Above the city, the great dome of St. Paul’s Cathedral soared. The church, in its different incarnations, had been ransacked by Vikings, struck by lightning, defaced during the British Civil War, and nearly destroyed in the Great Fire of London. It had been rebuilt by Christopher Wren only to be bombed by Nazis from the air and nearly brought down by a bomb planted inside. And yet here it still stood.

The warm autumn evening had drawn a crowd beneath the stern gaze of the statue of Queen Anne. She looked down from her pedestal, adorned with her golden crown, scepter, and orb, a fat gray pigeon perched on top of her head.

Below her, the crowd milled, men and women in khaki, dark blue, and gray uniforms, and women in jewel-toned colored dresses, looking like exotic birds amid foliage. A group of laughing RAF pilots on leave posed arm in arm for a photograph, which a young woman in a red-flowered hat looked delighted to take. The lemony sunlight slanted across the square, and an older woman sitting on the steps, wrapped in a long fringed shawl, fed pigeons crumbs from a bag of bread.

A man in an old mackintosh pulled the brim of his hat down as the car passed. Maggie knew that while Murphy was dead, there could be any number of secret agents mixed in among the crowd. She’d almost gotten
used to the fact that she still saw Murphy everywhere, including in her nightmares. She gave a barely perceptible shudder.
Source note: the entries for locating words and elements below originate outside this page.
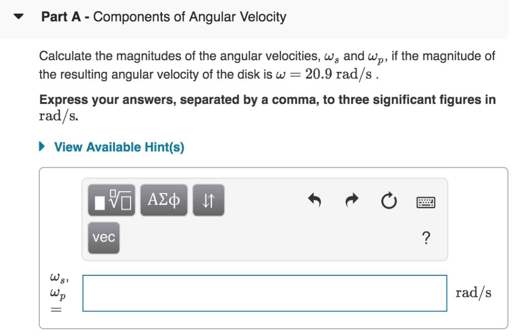Image resolution: width=522 pixels, height=336 pixels.
Task: Open help with the question mark icon
Action: [426, 238]
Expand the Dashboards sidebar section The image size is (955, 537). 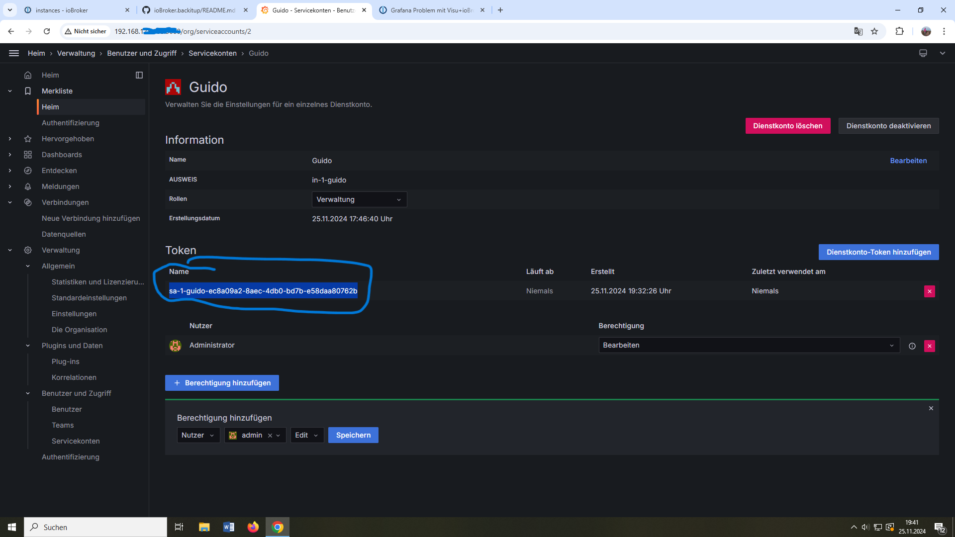pyautogui.click(x=10, y=155)

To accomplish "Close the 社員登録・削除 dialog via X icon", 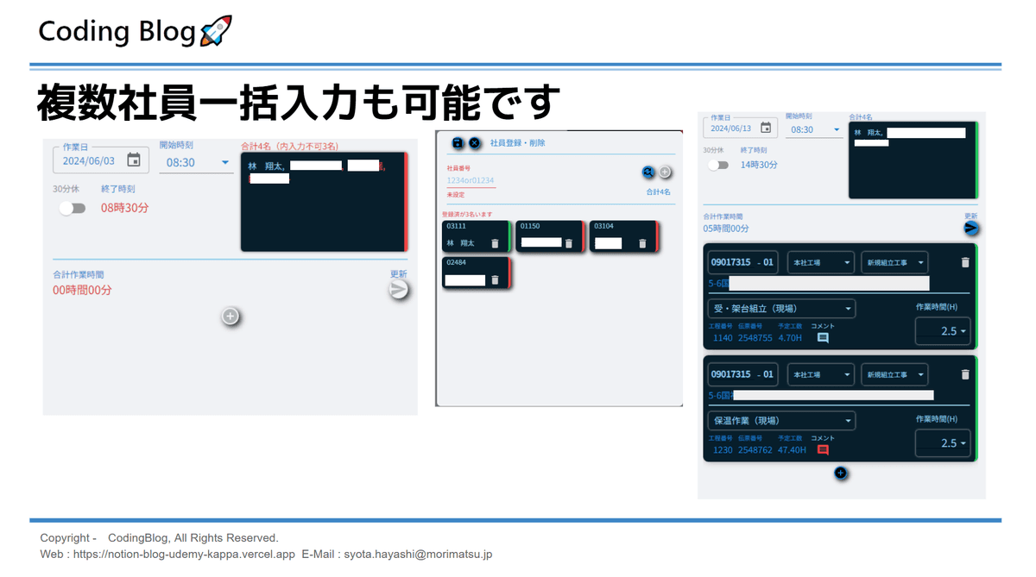I will (x=474, y=142).
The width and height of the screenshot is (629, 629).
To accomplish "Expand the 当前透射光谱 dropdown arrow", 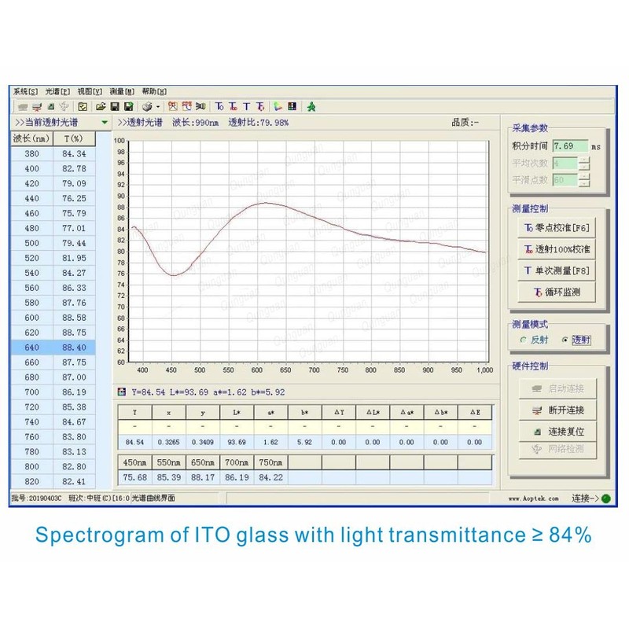I will click(105, 123).
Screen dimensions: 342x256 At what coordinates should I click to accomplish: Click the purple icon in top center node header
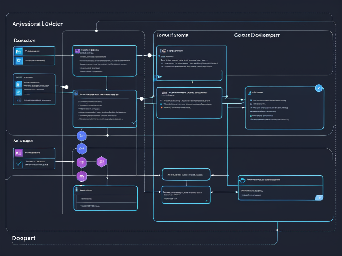pos(77,51)
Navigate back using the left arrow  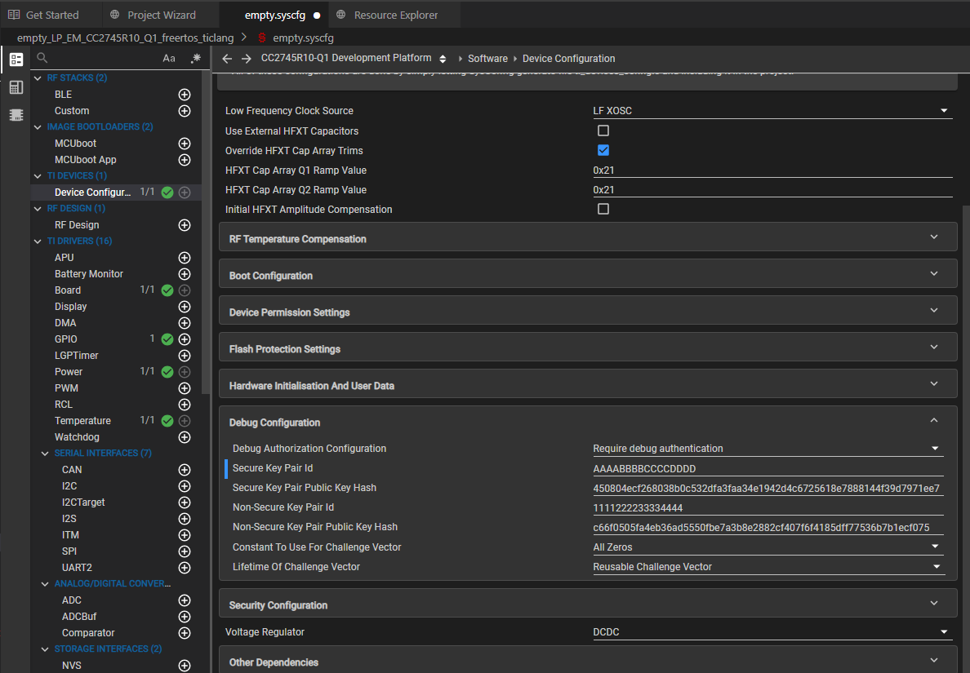(x=227, y=59)
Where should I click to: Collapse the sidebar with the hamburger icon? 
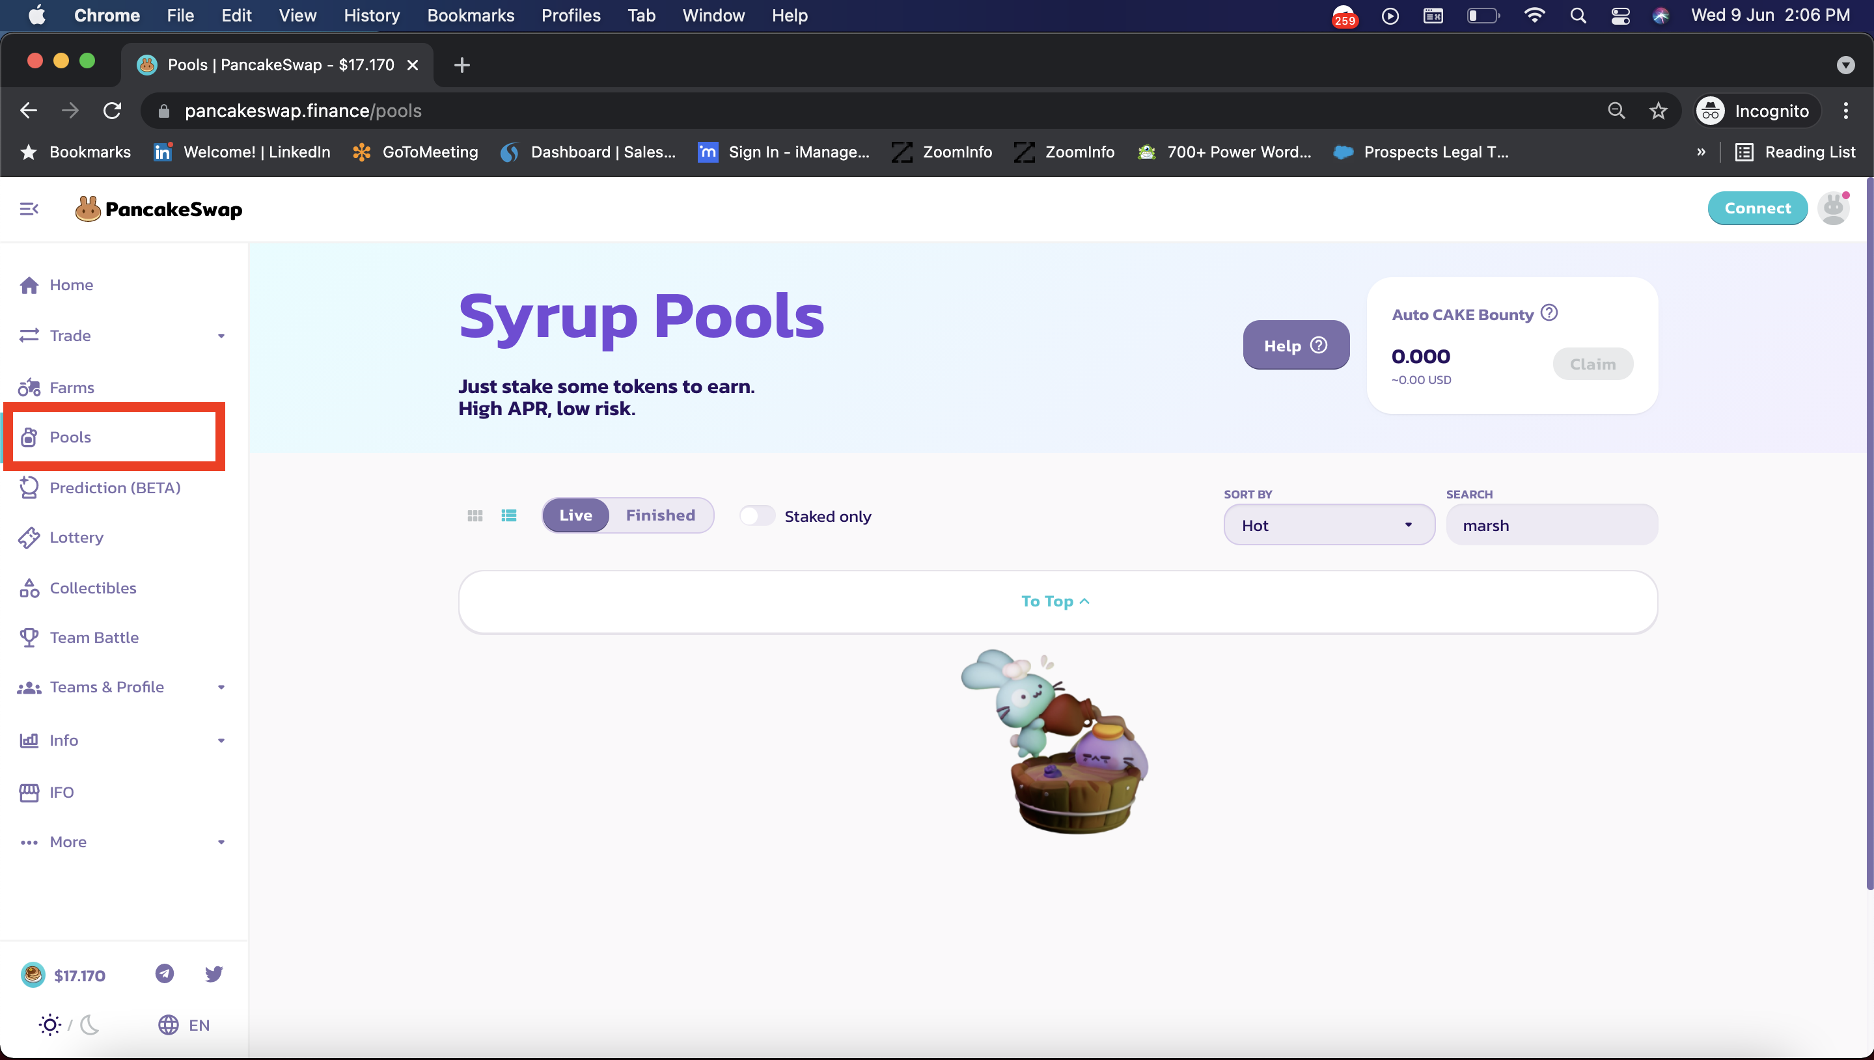[28, 209]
“Are you all right?” David asked.

It was strange to imagine a world where men like Malcolm Pierce and Michael Murphy still plotted in the darkness. For that matter, a world where she had a father. One where someone like Paige could have led a double life. Where Sarah almost died. And where bombs still rained down from the sky on any given night …

“You all right?” David repeated.

Maggie rolled down the window and felt the warm air on her face.
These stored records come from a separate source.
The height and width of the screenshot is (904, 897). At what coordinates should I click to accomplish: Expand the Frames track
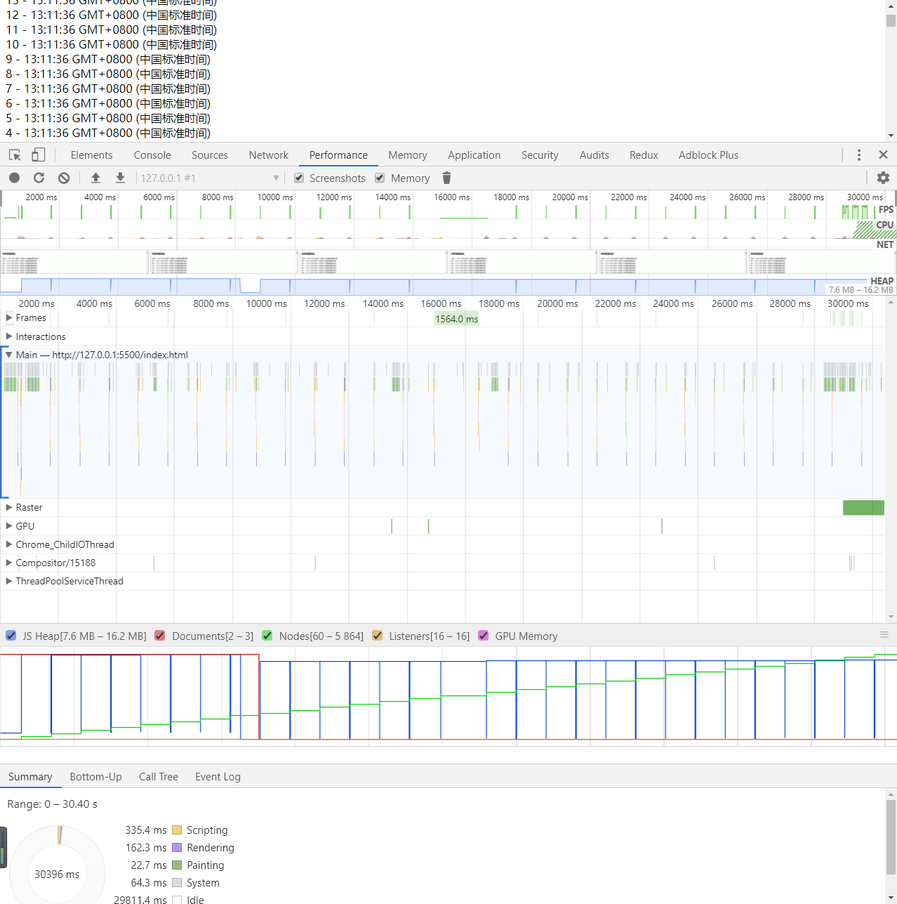[9, 318]

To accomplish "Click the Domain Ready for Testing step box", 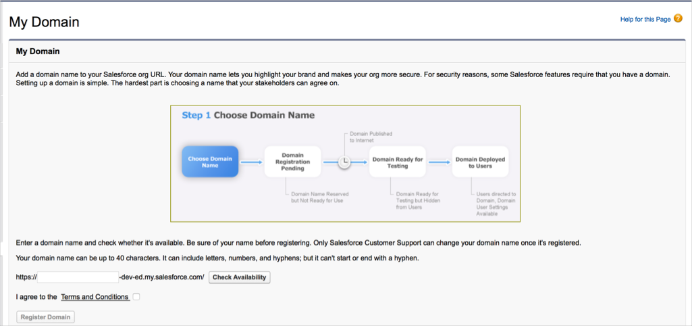I will tap(397, 162).
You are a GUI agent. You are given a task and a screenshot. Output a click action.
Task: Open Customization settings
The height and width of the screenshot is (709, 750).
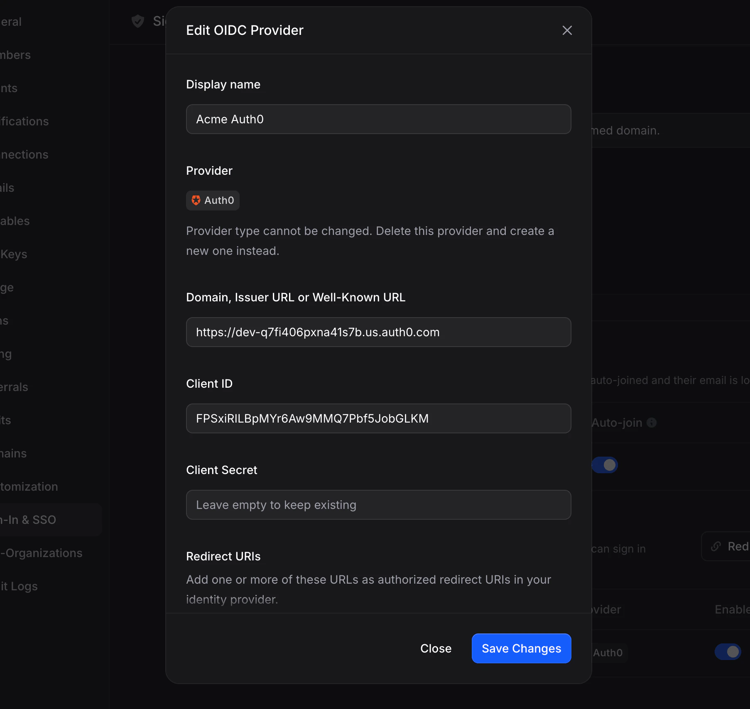[x=29, y=487]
She wasn’t happy, exactly; she was still too raw for that. But she was satisfied. Satisfied and relieved, too, with maybe just a bit of joy thrown in for good measure. Yes, that was it. She’d made it through so much already. She knew now that she was strong. She’d survive. And she had friends and family to support her.

“Fine, David.” She smiled at him. “Better than fine.”

The sun was setting with a brilliant flare of scarlet, gold, and azure. Maggie lifted her face to catch the warmth of the last rays shining from behind the dome, glad to be alive, glad to be just where she was, with the wind on her face.